• **Aim**
In all the items below, change "Viewport" to "Window" and leave everything else unchanged.

• **Data for processing**
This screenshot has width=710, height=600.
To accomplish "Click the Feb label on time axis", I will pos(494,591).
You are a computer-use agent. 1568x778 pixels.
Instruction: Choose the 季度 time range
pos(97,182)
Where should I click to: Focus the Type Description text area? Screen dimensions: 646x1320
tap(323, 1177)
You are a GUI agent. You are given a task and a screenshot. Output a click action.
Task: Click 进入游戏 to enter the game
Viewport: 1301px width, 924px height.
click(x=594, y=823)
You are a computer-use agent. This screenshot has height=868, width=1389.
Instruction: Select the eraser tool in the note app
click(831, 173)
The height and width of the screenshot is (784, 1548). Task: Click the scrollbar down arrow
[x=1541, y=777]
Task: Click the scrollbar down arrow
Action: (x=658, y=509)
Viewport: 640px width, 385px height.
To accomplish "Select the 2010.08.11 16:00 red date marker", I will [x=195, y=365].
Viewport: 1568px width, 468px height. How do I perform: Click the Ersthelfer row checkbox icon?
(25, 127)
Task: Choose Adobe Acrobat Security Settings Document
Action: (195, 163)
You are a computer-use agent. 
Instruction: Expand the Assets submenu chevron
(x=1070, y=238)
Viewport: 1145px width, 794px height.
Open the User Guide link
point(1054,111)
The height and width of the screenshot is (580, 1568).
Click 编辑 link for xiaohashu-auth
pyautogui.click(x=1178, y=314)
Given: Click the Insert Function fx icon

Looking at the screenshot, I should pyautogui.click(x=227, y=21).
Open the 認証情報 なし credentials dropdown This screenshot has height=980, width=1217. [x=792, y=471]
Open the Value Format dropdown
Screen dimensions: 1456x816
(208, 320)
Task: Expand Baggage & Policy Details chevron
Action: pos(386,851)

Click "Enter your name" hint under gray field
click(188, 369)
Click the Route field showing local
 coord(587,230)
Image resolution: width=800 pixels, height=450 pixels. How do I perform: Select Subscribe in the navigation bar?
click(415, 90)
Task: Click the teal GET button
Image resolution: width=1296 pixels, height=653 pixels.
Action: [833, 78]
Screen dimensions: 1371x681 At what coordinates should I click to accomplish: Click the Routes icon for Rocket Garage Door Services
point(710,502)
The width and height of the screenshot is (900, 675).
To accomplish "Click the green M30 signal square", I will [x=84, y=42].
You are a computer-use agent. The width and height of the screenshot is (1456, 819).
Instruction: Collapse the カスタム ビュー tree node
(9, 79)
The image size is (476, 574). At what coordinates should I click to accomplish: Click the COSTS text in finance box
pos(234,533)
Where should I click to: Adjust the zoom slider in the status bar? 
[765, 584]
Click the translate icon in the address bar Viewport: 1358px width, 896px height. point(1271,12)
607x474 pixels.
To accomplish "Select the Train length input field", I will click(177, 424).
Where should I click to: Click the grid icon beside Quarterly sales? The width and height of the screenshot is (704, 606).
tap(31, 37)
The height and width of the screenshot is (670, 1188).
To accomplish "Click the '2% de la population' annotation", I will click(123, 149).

• **Exercise response**
This screenshot has width=710, height=600.
To accomplish "Click the Feb label on time axis", I will pos(494,591).
You are a computer-use agent. 1568x778 pixels.
Instruction: Choose the 季度 time range
pos(97,182)
Where should I click to: Focus the Type Description text area? Screen dimensions: 646x1320
tap(323, 1177)
You are a GUI agent. You are given a task and a screenshot. Output a click action.
Task: Click 进入游戏 to enter the game
Window: 1301px width, 924px height.
click(x=594, y=823)
You are a computer-use agent. This screenshot has height=868, width=1389.
Instruction: Select the eraser tool in the note app
click(831, 173)
The height and width of the screenshot is (784, 1548). Task: Click the scrollbar down arrow
[x=1541, y=777]
Task: Click the scrollbar down arrow
Action: (x=658, y=509)
Window: 640px width, 385px height.
To accomplish "Select the 2010.08.11 16:00 red date marker", I will [x=195, y=365].
Window: 1568px width, 468px height. How do I perform: Click the Ersthelfer row checkbox icon?
(25, 127)
Task: Choose Adobe Acrobat Security Settings Document
Action: (195, 163)
You are a computer-use agent. 
Instruction: Expand the Assets submenu chevron
(x=1070, y=238)
Window: 1145px width, 794px height.
Open the User Guide link
point(1054,111)
The height and width of the screenshot is (580, 1568).
Click 编辑 link for xiaohashu-auth
pyautogui.click(x=1178, y=314)
Given: Click the Insert Function fx icon

Looking at the screenshot, I should pyautogui.click(x=227, y=21).
Open the 認証情報 なし credentials dropdown This screenshot has height=980, width=1217. [x=792, y=471]
Open the Value Format dropdown
Screen dimensions: 1456x816
(208, 320)
Task: Expand Baggage & Policy Details chevron
Action: pos(386,851)

Click "Enter your name" hint under gray field
click(188, 369)
Click the Route field showing local
 coord(587,230)
Image resolution: width=800 pixels, height=450 pixels. How do I perform: Select Subscribe in the navigation bar?
click(415, 90)
Task: Click the teal GET button
Image resolution: width=1296 pixels, height=653 pixels.
Action: [833, 78]
Screen dimensions: 1371x681 At what coordinates should I click to accomplish: Click the Routes icon for Rocket Garage Door Services
point(710,502)
The width and height of the screenshot is (900, 675).
To accomplish "Click the green M30 signal square", I will [x=84, y=42].
You are a computer-use agent. The width and height of the screenshot is (1456, 819).
Instruction: Collapse the カスタム ビュー tree node
(9, 79)
The image size is (476, 574). At what coordinates should I click to accomplish: Click the COSTS text in finance box
pos(234,533)
Where should I click to: Adjust the zoom slider in the status bar? 
[765, 584]
Click the translate icon in the address bar Window: 1358px width, 896px height. point(1271,12)
607x474 pixels.
To accomplish "Select the Train length input field", I will click(177, 424).
Where should I click to: Click the grid icon beside Quarterly sales? The width and height of the screenshot is (704, 606).
tap(31, 37)
The height and width of the screenshot is (670, 1188).
To accomplish "Click the '2% de la population' annotation", I will click(123, 149).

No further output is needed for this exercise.